▶ Information given:
◆ ◆ ◆ ◆

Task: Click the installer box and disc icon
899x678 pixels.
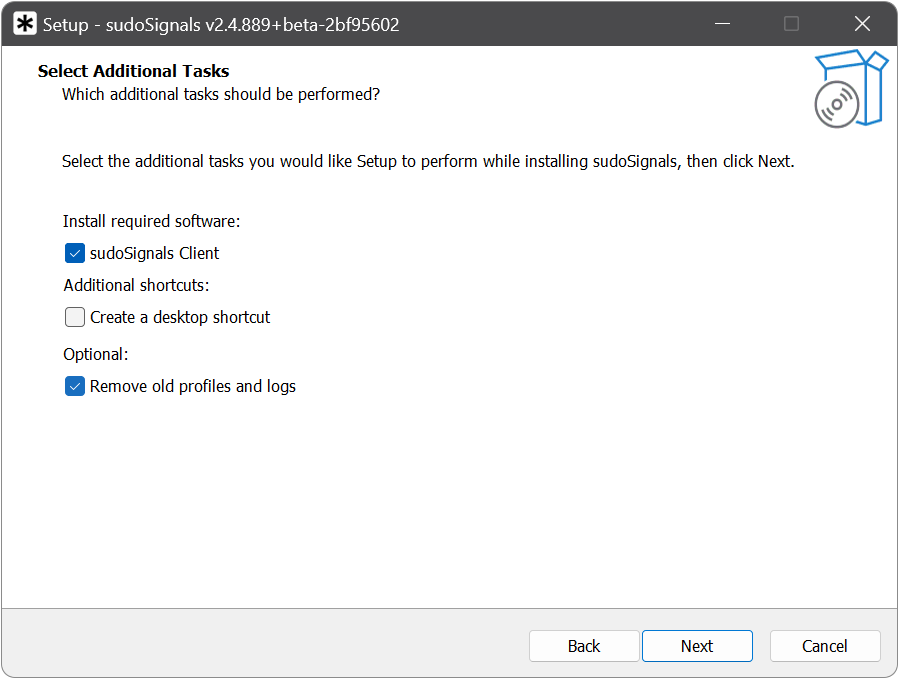Action: click(x=849, y=88)
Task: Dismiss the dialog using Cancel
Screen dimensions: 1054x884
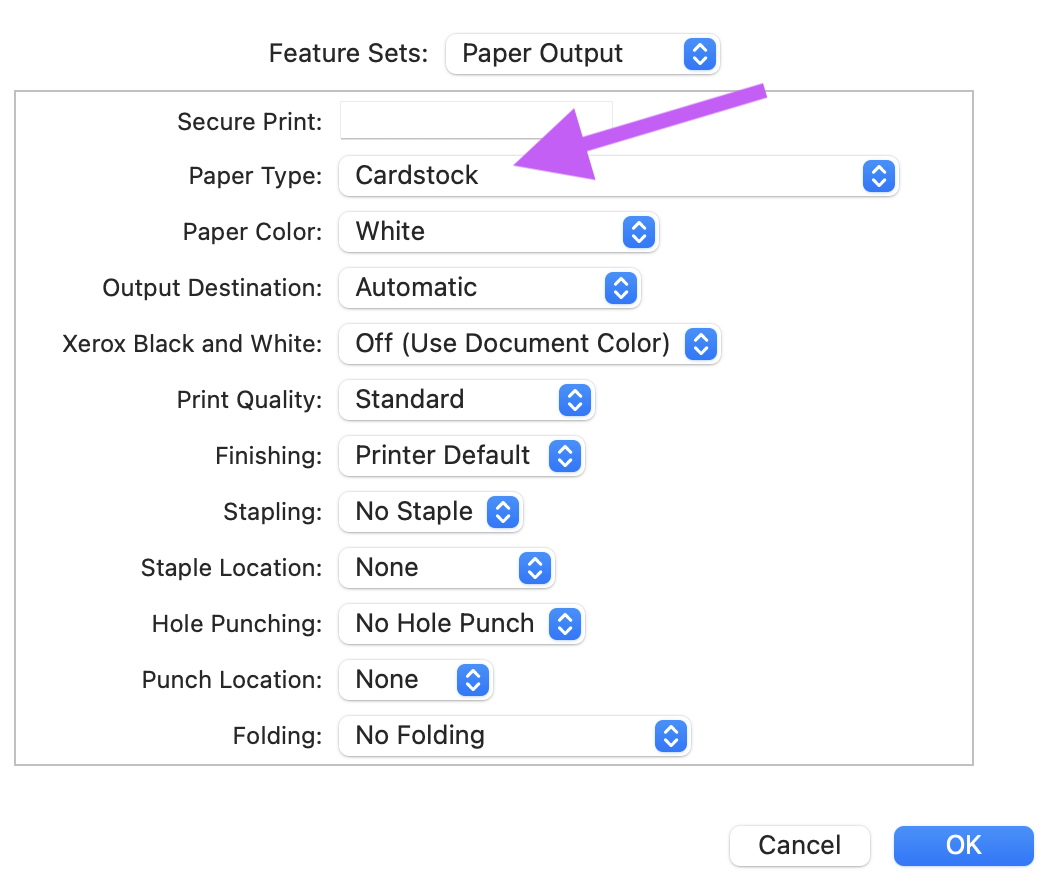Action: 799,845
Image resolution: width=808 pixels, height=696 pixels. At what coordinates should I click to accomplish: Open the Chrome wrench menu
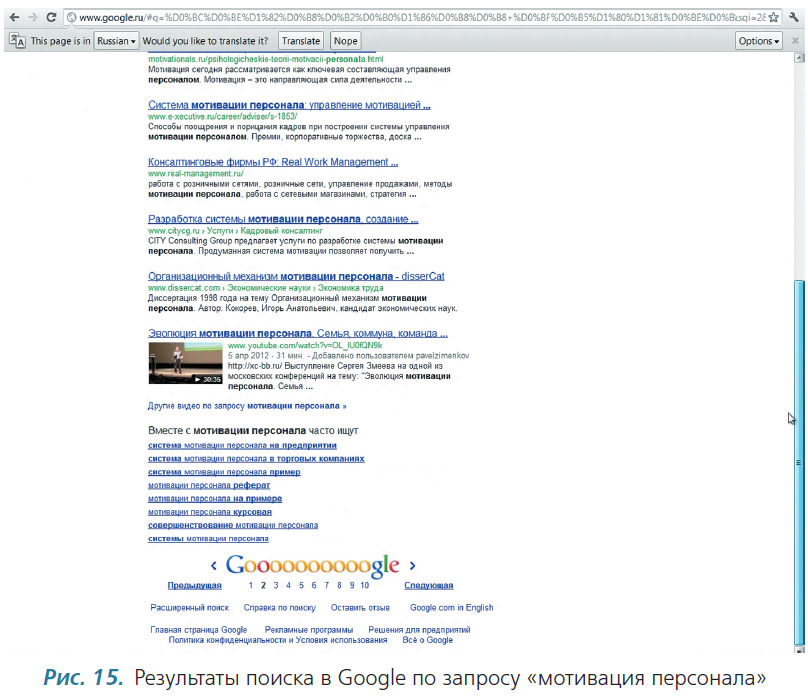(x=794, y=18)
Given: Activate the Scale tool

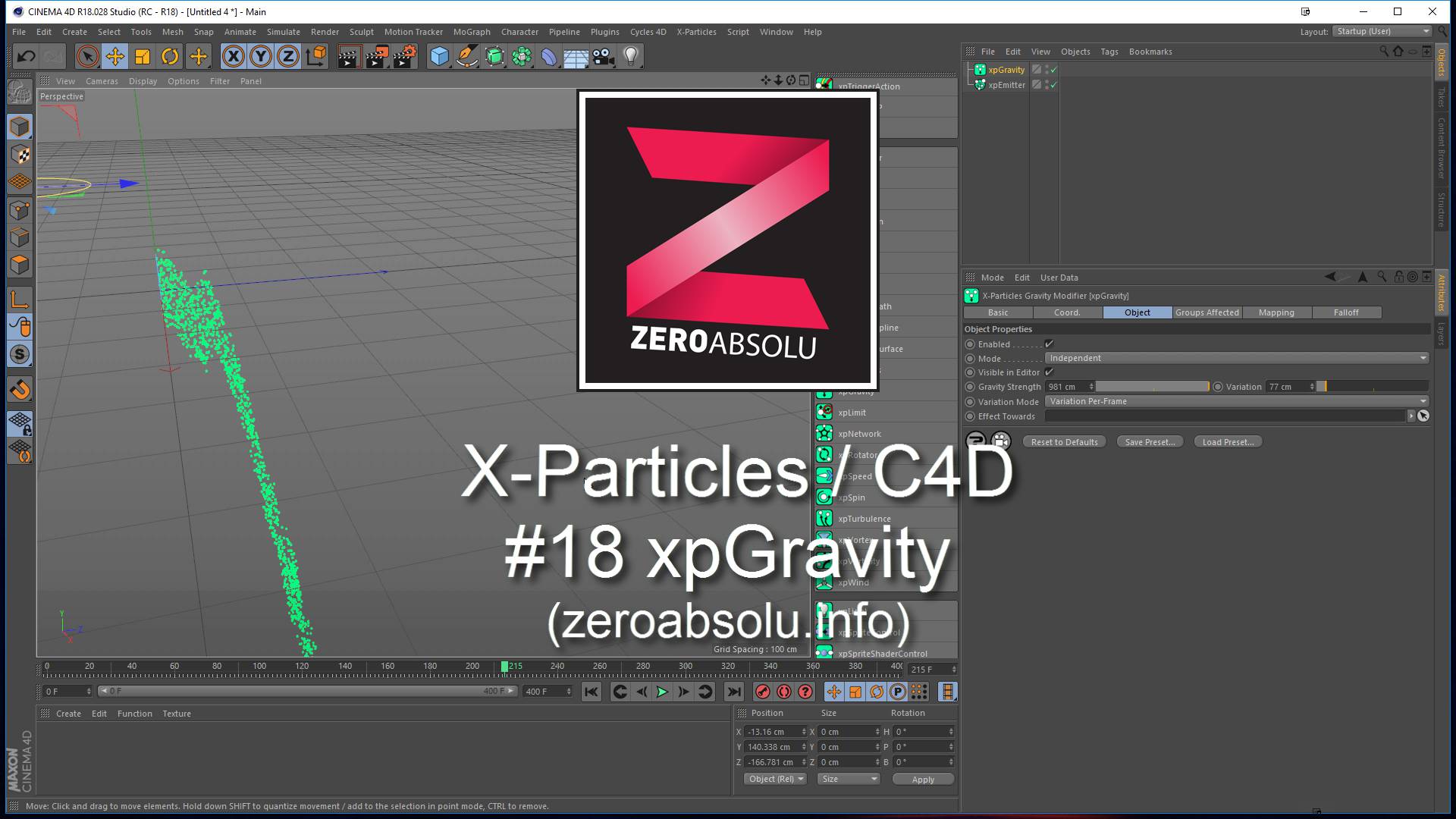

◆ ◆ ◆ ◆

▶ Stated exercise:
Copy the lines running from the one containing "Task: Dismiss the dialog using Cancel" through the end of the records, including both ends, and leave the pictures out.

▶ Answer below:
Task: Dismiss the dialog using Cancel
Screen dimensions: 1054x884
Action: 799,845
Image resolution: width=808 pixels, height=696 pixels. At what coordinates should I click to accomplish: Open the Chrome wrench menu
(x=794, y=18)
Given: Activate the Scale tool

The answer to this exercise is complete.